◆ **Exercise description**: Find the word "Base" in the listing below, then return every line it appears in.

◆ **Data for this exercise**:
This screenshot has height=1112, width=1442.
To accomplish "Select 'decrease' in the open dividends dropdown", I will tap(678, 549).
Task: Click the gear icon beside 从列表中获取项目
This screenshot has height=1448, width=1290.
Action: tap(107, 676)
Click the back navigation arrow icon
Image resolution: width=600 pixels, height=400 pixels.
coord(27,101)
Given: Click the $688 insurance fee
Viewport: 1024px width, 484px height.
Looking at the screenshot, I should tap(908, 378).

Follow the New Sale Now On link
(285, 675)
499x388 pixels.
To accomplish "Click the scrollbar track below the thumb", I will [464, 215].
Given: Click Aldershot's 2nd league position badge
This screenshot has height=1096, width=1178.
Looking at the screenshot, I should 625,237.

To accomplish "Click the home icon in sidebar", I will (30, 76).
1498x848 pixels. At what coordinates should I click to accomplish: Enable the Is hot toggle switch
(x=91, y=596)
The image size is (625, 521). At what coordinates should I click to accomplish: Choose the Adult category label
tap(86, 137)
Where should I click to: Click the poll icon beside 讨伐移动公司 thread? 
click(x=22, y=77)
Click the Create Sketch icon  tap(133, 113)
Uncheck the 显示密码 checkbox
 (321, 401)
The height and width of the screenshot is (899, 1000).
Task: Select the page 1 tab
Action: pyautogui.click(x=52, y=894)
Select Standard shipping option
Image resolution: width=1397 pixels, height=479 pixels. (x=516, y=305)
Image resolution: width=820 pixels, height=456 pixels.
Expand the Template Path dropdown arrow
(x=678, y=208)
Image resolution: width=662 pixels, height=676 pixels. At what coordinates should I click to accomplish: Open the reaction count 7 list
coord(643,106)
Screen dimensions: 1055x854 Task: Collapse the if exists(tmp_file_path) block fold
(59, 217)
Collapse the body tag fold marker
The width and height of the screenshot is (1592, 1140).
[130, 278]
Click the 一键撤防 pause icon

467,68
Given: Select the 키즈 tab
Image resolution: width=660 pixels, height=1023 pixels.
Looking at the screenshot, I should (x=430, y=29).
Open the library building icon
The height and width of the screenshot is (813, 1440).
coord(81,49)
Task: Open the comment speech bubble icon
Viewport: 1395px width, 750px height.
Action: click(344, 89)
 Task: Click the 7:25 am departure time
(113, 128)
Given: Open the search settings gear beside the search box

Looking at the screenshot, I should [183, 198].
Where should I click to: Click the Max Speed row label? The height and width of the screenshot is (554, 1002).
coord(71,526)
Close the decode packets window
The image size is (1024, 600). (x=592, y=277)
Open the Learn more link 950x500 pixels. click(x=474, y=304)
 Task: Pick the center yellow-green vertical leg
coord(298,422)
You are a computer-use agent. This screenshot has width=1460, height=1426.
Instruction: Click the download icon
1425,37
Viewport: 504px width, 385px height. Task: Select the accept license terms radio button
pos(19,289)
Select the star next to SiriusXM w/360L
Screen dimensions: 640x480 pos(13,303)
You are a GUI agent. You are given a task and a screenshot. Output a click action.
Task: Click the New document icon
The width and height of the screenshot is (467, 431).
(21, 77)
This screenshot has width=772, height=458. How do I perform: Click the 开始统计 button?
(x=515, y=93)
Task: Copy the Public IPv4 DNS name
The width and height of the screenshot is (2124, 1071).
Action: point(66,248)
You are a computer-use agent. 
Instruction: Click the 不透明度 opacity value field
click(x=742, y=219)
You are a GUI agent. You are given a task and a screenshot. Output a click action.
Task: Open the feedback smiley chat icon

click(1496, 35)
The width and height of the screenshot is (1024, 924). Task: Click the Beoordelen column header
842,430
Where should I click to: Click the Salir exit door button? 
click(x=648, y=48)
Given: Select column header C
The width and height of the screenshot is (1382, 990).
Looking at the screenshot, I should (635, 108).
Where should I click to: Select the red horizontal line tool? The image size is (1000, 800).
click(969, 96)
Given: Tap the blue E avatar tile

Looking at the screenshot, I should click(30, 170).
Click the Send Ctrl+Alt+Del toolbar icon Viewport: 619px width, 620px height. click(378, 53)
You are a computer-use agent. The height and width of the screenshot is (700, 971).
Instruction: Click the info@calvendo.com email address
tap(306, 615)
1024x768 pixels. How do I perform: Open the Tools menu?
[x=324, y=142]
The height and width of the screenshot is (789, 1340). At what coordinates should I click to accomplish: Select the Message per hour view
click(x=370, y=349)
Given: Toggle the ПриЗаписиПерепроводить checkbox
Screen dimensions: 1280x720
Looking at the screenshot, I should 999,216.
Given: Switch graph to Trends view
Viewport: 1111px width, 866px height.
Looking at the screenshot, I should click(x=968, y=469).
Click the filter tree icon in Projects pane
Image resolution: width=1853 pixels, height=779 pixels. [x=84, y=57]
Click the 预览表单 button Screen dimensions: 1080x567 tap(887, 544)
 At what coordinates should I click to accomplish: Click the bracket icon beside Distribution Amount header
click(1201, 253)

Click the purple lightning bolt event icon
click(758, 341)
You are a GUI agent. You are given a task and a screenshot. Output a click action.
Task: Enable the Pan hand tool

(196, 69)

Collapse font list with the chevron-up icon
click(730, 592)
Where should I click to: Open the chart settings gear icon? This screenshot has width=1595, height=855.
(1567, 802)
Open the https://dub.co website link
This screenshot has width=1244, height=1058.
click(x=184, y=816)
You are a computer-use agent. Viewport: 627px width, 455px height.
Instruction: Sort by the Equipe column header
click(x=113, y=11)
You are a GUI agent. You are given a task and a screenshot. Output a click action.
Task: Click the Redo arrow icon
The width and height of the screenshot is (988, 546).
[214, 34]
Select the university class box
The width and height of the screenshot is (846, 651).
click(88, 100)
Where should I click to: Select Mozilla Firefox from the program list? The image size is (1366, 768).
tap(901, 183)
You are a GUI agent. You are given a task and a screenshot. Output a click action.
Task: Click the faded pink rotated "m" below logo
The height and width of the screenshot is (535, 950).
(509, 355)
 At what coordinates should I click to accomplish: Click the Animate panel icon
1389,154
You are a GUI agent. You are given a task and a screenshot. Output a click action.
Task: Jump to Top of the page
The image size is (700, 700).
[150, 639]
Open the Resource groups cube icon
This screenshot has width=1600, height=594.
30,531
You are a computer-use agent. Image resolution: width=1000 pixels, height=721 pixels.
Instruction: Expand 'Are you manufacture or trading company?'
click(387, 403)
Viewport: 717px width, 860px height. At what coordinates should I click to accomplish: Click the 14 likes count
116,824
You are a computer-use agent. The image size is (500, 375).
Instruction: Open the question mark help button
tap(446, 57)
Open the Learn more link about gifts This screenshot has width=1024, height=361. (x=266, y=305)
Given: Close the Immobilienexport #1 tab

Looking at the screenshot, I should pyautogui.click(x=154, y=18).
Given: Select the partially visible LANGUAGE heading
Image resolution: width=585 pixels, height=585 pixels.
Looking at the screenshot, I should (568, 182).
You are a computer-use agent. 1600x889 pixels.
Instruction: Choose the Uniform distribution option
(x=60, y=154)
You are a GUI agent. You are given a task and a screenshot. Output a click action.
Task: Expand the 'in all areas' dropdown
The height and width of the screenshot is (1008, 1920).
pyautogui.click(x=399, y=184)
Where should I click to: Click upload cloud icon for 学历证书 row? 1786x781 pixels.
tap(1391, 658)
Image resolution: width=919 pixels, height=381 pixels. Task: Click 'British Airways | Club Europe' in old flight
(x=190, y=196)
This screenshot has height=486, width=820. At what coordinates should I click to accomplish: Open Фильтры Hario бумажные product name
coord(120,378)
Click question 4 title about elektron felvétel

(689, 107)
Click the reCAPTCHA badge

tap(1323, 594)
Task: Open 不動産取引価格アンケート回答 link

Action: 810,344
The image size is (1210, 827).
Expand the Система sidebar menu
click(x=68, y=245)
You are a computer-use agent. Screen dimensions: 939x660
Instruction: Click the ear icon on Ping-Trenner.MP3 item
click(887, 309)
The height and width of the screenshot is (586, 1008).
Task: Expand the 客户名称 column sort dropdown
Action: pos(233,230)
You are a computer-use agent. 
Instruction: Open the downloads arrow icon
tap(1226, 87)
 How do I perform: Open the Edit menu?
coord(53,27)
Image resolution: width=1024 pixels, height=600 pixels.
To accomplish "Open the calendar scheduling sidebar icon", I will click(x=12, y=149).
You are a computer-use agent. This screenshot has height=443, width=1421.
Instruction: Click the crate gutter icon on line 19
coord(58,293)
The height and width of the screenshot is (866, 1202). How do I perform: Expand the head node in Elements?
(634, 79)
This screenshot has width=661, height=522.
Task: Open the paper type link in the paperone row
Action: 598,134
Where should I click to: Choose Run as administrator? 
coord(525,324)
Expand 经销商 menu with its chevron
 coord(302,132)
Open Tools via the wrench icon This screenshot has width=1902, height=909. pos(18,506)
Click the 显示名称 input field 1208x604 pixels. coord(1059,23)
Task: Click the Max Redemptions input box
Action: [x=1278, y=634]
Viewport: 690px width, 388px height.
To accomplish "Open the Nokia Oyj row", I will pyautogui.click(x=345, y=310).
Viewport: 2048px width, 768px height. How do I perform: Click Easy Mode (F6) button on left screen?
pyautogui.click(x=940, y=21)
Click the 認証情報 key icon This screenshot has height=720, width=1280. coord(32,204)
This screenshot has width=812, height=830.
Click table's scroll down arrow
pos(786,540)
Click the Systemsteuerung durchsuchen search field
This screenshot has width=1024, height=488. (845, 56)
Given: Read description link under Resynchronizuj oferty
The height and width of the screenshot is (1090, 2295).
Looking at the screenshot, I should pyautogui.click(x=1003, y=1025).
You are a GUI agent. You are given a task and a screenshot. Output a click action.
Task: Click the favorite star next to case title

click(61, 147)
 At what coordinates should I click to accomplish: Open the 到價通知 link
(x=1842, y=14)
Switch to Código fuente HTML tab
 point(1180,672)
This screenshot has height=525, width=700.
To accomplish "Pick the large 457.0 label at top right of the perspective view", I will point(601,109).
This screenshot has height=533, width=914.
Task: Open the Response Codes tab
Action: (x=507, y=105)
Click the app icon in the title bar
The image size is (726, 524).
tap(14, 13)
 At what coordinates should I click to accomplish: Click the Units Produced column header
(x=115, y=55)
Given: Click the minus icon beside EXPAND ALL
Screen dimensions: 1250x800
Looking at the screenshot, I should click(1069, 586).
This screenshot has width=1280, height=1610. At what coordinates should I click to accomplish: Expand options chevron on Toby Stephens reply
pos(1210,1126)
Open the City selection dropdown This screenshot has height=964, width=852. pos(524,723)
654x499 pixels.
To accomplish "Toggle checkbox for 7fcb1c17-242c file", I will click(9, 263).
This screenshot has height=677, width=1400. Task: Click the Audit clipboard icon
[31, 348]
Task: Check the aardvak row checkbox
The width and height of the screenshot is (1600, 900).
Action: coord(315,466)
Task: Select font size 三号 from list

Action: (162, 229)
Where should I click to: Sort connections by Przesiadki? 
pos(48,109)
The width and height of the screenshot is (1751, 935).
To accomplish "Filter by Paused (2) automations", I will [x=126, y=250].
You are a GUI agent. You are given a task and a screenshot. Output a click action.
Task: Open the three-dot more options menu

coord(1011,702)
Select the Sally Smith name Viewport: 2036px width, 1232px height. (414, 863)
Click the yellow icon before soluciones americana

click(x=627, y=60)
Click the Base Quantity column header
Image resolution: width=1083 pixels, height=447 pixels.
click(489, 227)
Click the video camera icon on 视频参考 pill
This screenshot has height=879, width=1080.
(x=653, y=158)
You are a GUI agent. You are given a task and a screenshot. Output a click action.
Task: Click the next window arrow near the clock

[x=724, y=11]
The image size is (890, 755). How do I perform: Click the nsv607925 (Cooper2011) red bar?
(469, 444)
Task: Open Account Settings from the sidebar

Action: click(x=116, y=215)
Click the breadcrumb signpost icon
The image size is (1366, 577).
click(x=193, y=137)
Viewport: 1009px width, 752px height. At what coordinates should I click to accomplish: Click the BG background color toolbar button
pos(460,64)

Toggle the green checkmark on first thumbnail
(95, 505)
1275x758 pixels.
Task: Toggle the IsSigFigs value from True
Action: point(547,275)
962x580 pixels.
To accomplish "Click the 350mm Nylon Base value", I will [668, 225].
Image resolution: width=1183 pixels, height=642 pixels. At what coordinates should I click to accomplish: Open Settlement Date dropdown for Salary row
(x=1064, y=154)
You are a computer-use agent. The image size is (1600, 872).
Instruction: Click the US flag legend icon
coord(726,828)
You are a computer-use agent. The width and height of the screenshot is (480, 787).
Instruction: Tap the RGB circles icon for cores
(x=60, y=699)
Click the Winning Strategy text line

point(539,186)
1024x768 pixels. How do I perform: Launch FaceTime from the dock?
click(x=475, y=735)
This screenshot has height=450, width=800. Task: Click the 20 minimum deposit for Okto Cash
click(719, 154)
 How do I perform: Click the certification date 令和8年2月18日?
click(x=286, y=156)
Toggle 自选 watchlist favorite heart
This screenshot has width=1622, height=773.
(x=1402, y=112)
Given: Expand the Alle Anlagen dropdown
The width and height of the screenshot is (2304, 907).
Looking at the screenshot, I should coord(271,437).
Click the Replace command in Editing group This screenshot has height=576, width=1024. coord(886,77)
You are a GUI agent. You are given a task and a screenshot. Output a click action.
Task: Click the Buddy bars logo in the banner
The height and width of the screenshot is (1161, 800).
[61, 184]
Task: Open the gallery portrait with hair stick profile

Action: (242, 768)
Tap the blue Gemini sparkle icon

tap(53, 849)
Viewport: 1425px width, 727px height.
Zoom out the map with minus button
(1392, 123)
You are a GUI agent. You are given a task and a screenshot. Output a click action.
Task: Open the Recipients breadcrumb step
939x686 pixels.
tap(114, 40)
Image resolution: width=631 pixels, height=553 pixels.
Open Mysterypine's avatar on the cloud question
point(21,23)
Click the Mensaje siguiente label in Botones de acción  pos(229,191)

◆ **Answer section**:
Click the Base Quantity column header
To accomplish "Click the 350mm Nylon Base value", I will [668, 225].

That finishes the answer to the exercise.